Our basic argument was that regions would never be socially integrated unless people moving freely across borders experienced access to social life seamlessly everywhere. We also argued, in order to counteract national chauvinism which often resists the granting of such social rights to migrants, that regional authorities and resources should play a larger part in facilitating such cross border cooperation. In practical terms we compared the EU and SADC as two regions with this focus.

Migration, Regional Integration, Free movement of people: what are the challenges that governments face in these domains?

In terms of the future of policies within this field there are two contending processes. The first is the obvious tendency of people to want to move between and within regions in search of a better life and job opportunities. Such cross border movers usually contribute greatly to the economy to which they move and take up jobs not done by local people. On the other hand there is an increasing movement of citizens within national constituencies who want to resist these migratory moves.  The issue upon which we have focused, access to social provision of cross border movers becomes THE policy issue that is contested. The question is how do we reconcile the universal social rights of outsiders with the claims of insiders who see social benefits as part of a national social contract.  Our argument has been that this requires the raising of the policy issue, and the resourcing of policies above the nationalistic narrow political space to a broader cosmopolitan regional political space. Easier said than done!
What are you expectations for the future of the Chair?

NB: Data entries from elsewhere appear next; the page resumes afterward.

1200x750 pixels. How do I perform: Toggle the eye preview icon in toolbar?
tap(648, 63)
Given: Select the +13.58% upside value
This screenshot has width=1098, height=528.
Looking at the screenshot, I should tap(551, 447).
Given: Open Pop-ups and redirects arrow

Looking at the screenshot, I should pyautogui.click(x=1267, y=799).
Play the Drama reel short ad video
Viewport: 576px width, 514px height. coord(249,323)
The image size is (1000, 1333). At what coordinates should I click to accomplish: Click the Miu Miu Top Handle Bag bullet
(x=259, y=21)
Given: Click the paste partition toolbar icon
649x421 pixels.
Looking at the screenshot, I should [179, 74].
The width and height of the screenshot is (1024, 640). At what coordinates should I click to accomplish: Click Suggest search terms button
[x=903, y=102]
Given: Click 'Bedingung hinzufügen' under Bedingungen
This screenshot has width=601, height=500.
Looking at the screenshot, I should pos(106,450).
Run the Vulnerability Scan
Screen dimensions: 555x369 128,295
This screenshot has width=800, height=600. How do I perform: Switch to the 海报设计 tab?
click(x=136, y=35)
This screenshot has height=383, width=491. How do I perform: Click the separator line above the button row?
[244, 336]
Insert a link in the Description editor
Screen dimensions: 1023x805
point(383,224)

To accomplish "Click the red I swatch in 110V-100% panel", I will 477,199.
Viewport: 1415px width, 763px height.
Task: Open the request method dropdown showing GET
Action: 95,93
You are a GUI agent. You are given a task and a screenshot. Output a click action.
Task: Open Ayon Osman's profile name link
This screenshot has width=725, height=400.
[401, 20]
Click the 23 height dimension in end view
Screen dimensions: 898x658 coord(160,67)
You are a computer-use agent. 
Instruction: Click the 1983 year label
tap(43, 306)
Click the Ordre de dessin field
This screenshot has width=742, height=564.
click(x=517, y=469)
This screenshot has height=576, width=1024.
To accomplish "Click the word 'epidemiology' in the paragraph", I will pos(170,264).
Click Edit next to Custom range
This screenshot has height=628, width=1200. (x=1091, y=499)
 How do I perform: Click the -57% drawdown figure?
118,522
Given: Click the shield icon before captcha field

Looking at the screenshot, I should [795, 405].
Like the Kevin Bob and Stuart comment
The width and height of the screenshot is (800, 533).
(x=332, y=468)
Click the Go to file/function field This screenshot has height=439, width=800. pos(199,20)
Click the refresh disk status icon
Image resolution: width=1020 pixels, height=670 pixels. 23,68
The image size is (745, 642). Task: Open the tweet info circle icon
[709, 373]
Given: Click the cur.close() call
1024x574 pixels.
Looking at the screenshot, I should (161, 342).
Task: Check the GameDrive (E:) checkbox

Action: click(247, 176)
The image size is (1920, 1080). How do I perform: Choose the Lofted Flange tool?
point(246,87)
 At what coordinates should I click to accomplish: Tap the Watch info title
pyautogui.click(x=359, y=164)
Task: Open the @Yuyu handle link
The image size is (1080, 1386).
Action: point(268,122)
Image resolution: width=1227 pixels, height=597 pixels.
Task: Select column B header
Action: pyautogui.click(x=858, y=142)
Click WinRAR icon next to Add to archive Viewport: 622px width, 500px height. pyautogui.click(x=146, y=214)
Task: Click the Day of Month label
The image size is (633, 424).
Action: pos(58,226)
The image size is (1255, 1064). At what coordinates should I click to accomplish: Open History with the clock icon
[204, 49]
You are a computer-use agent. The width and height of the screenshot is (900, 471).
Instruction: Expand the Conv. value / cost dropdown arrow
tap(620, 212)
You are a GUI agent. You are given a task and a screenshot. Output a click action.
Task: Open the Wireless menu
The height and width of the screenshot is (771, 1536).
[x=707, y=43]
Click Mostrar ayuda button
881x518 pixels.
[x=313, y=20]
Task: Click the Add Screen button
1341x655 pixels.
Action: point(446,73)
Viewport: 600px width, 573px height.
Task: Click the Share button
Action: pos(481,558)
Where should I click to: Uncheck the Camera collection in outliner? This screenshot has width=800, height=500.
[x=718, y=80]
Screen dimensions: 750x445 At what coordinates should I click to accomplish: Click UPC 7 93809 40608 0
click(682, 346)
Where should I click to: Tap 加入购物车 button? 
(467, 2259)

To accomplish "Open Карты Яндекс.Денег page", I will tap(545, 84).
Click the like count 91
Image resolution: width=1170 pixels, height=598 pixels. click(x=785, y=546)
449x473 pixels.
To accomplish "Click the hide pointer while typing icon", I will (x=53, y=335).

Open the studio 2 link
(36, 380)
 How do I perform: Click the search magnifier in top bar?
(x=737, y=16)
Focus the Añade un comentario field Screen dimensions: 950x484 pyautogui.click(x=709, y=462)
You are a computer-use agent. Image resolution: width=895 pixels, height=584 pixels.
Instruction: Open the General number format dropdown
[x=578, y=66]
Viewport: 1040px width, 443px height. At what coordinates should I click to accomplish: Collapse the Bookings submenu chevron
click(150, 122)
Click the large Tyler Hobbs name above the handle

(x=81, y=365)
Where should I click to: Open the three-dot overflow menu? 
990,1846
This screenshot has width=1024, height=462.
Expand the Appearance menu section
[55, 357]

I expect that the new Centre for the study of Governance Innovation where the new Chair is based will act as a focal point for such policy discussion in the coming months and years.
In addition because Professor Fioramonti has global scholarly and policy connections I expect this work on regional integration and free movement with its social consequences will be replicated in other world regions but be housed here with SADC. South-South inter-regional dialogue on these topics is needed.

What are you working on now that you’ve passed the baton to Prof. Fioramonti?

I am now 70. Don’t expect too much. I will continue to contribute a little more in the field of global social policy within the context of my Chair in International Social Policy at the University of Sheffield, UK. I am also just now working with CROP, the Comparative Research Programme on Poverty on the upcoming World Social Sciences Forum in September 2015 (that will be hosted in Durban by the South Africa Human Sciences Research Council ). I am a member of its Scientific Committee and want to organise a panel on “Social Justice, Social Policy, Inequity and Poverty in World Regions”. If this happens I hope it will feed into the 2016 World Social Sciences Report produced by the ISSC on Inequality.

* Bob Deacon is Professor of International Social Policy at the University of Sheffield and Associate Research Fellow at the Comparative Regional Integration Studies Programme of the United Nations University (UNU-CRIS) in Bruges. He has acted as advisor or consultant on aspects of international social policy to the ILO, WHO, UNESCO, UNDP, UNDESA, EC, Council of Europe, and World Bank.